WPGateway is a WordPress plugin that allows admins to simplify various tasks, including setting up and backing up sites and managing themes and plugins from a central dashboard.
This critical privilege escalation security flaw (CVE-2022-3180) enables unauthenticated attackers to add a rogue user with admin privileges to completely take over sites running the vulnerable WordPress plugin.
“On September 8, 2022, the Wordfence Threat Intelligence team became aware of an actively exploited zero-day vulnerability being used to add a malicious administrator user to sites running the WPGateway plugin,” Wordfence senior threat analyst Ram Gall said today.
“The Wordfence firewall has successfully blocked over 4.6 million attacks targeting this vulnerability against more than 280,000 sites in the past 30 days.”
While Wordfence disclosed active exploitation of this security bug in the wild, it didn’t release additional information regarding these attacks and details regarding the vulnerability.

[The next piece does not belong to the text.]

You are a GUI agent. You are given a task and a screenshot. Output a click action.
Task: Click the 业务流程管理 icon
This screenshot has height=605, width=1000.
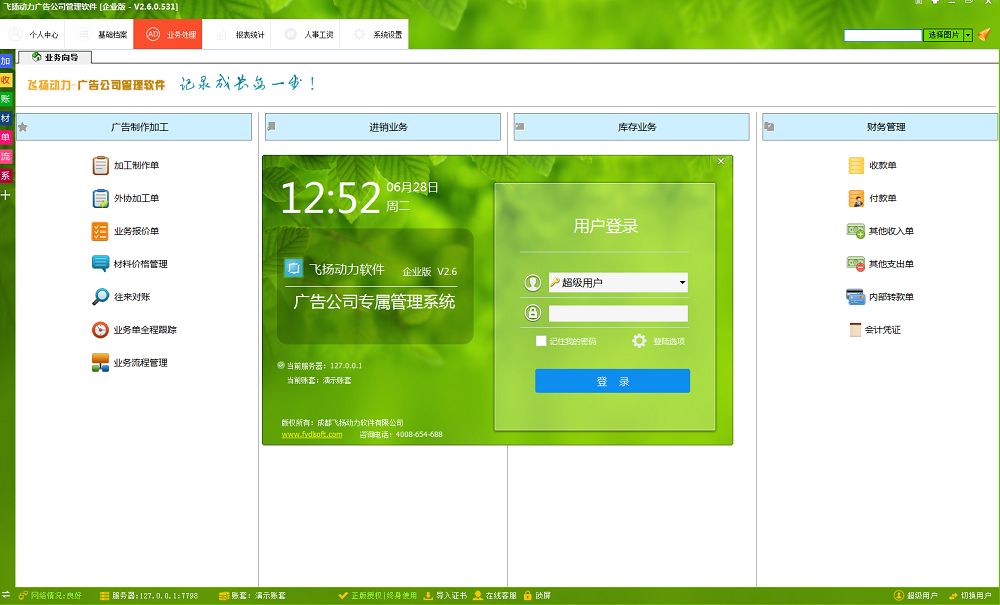[x=100, y=363]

By withholding this info, Wordfence says that it wants to prevent further exploitation. This will also likely allow more WPGateway customers to patch their installations before other attackers develop their own exploits and join the attacks.
How to find if your site was hacked
If you want to check if your website was compromised in this ongoing campaign, you have to check for a new user with administrator permissions with the rangex username.
Additionally, requests to //wp-content/plugins/wpgateway/wpgateway-webservice-new.php?wp_new_credentials=1 in the logs will show that your site was targeted in the attack but wasn’t necessarily compromised.
“If you have the WPGateway plugin installed, we urge you to remove it immediately until a patch is made available and to check for malicious administrator users in your WordPress dashboard,” Gall warned.
“If you know a friend or colleague who is using this plugin on their site, we highly recommend forwarding this advisory to them to help keep their sites protected, as this is a serious vulnerability that is actively being exploited in the wild.”